In April 2014, the Kiev regime launched “anti-terrorist” military operations against the breakaway provinces. Worse yet, it turned a blind eye to the real terrorists, neo-Nazi paramilitary squads like the Azov Battalion, that moved into the region. A bloody civil war was now underway, instigated by Kiev’s willingness to kill its own people in the Donbass. To date, the war has claimed 14,000 lives.

‘Invasion’

NATO and U.S. officials said regular units of the Russian military crossed a few kilometers into Ukrainian territory on August 2014, which Russia denied, when the separatist forces had been pushed eastward toward the Russian border and hundreds of civilians had been killed. On Aug. 25, 2014, 10 Russian paratroopers were captured 20 km inside the Ukrainian border.

Nuland called this “Russia’s invasion of eastern Ukraine.” The incursion would be more properly characterized as Russia exercising the liberal interventionists’ favorite Responsibility to Protect doctrine.

As happened in Georgia in 2008, a government militarily attacked its own people and Russia intervened to drive the military forces back and protect the local population. In that 2008 case, a European Union investigation determined that Georgia, not Russia, was the aggressor.

The U.S. had also claimed that Russia “invaded” Crimea in March 2014, when Russia already had troops stationed there under an agreement with Ukraine.  “You just don’t in the 21st century behave in 19th century fashion by invading another country on completely trumped up pre-text,” said U.S. Secretary of State John Kerry, who voted in the Senate for what a real invasion looks like: the 2003 U.S. unprovoked attack on Iraq — on a completely trumped-up pretext.

July 7, 2016: U.S. Secretary of State John Kerry, right, beside Ukrainian President Petro Poroshenko in Kyiv, following a bilateral meeting and news conference. (State Department)

Now there is incessant talk about another Russian invasion, though there was no word when the first one ended.

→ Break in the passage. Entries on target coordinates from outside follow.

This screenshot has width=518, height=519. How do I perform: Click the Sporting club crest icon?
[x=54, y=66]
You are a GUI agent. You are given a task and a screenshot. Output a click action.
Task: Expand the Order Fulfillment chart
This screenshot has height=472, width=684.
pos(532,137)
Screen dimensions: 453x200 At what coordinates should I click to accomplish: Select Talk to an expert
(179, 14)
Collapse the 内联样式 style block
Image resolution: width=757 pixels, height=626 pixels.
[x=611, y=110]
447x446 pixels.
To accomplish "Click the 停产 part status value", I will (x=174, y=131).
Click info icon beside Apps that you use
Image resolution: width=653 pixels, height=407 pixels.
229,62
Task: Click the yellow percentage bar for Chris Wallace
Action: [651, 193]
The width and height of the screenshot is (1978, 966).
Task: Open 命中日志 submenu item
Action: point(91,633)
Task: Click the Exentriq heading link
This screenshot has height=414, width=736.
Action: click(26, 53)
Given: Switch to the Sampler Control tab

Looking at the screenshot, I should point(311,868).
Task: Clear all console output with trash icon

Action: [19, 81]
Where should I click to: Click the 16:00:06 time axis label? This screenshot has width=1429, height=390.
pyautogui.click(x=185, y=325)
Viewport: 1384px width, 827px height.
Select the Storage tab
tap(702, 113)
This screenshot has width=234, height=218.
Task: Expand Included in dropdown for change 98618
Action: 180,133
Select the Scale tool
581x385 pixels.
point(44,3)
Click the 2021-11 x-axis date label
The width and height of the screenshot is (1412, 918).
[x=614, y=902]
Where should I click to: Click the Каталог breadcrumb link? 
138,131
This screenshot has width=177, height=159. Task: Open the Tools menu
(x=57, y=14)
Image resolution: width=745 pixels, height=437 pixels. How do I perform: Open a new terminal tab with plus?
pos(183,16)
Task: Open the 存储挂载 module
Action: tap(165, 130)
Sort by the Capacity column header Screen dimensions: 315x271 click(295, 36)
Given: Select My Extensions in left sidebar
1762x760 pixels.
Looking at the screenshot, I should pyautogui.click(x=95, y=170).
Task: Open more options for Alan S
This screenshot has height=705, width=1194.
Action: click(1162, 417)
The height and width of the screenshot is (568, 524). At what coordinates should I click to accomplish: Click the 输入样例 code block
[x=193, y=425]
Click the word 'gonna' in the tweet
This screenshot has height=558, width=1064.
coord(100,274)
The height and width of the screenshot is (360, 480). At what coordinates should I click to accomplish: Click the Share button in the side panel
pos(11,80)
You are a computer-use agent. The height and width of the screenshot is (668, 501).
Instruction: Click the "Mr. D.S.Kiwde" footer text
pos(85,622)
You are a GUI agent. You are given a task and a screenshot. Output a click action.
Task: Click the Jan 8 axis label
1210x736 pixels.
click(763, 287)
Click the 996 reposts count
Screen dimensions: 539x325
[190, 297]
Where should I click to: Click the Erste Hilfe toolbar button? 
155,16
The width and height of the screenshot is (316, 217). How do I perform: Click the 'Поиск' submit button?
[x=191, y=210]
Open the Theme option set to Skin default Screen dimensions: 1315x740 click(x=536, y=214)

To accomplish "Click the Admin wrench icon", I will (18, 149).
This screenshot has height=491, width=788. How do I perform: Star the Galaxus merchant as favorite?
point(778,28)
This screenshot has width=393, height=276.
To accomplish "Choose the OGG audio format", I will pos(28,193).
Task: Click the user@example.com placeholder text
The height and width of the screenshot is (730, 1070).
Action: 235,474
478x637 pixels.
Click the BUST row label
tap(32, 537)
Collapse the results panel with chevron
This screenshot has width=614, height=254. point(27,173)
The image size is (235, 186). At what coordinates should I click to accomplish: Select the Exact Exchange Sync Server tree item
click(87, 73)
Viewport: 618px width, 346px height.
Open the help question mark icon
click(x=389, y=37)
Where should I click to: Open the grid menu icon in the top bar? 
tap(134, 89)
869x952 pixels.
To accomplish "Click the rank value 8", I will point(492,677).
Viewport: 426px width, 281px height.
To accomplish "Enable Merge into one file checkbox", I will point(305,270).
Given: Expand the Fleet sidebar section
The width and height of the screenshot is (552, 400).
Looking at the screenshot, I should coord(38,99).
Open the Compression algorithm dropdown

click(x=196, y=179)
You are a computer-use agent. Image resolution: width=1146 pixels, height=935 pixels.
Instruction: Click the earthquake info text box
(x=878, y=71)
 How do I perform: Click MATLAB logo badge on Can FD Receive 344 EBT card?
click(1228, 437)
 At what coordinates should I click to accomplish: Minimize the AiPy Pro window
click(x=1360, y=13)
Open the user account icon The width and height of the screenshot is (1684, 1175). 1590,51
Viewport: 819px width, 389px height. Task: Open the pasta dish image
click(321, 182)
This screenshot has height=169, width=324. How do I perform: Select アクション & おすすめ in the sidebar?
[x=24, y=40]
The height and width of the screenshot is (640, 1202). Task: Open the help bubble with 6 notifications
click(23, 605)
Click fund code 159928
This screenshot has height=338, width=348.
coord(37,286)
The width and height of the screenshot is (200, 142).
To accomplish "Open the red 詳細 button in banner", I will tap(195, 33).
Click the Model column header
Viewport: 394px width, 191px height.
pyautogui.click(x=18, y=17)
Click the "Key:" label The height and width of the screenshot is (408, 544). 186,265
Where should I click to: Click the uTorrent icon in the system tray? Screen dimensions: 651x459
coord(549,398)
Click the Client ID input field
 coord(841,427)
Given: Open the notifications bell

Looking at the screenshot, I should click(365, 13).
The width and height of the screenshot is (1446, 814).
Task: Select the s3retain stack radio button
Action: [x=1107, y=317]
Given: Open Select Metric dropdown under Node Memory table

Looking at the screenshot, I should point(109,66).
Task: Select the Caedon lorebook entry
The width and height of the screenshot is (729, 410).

Schifrin told PBS viewers that Russian military drills and a troop build-up today within in its own borders, signals that Russia is “ready for escalation,” though it is questionable how many troops there are where they are based.

Meanwhile, President Joe Biden’s vow to send more U.S. troops to NATO’s eastern allies; NATO exercises near Russia’s borders and the supply of $450 million in weaponry to Ukraine are presented as the proper order of things: neither threatening, aggressive nor escalatory.

Two key demands by Russian President Vladimir Putin, namely, that Ukraine never host U.S. missiles or join NATO, were dismissed by Nuland saying, “Those are decisions for Ukraine to make and for NATO to make, not for the Kremlin to make.”

Schifrin could have reminded Nuland that the United States promised Russia in 1991 that NATO would not expand east of the newly reunified East and West Germany, but he didn’t. He also could have asked her if stationing missiles on the island of Cuba in 1962 was a sovereign decision to be made by Cuba and the Soviet Union, but he did not.

By excising her outsized role, PBS allowed Nuland to blame the entire crisis today on Russia.

It is clearly not the job of establishment media to challenge powerful government figures in any meaningful way. Its job is to build enmity in its audience toward official state adversaries and to cast government actions in the best possible light. PBS NewsHour has demonstrated that it is very good at its job, indeed.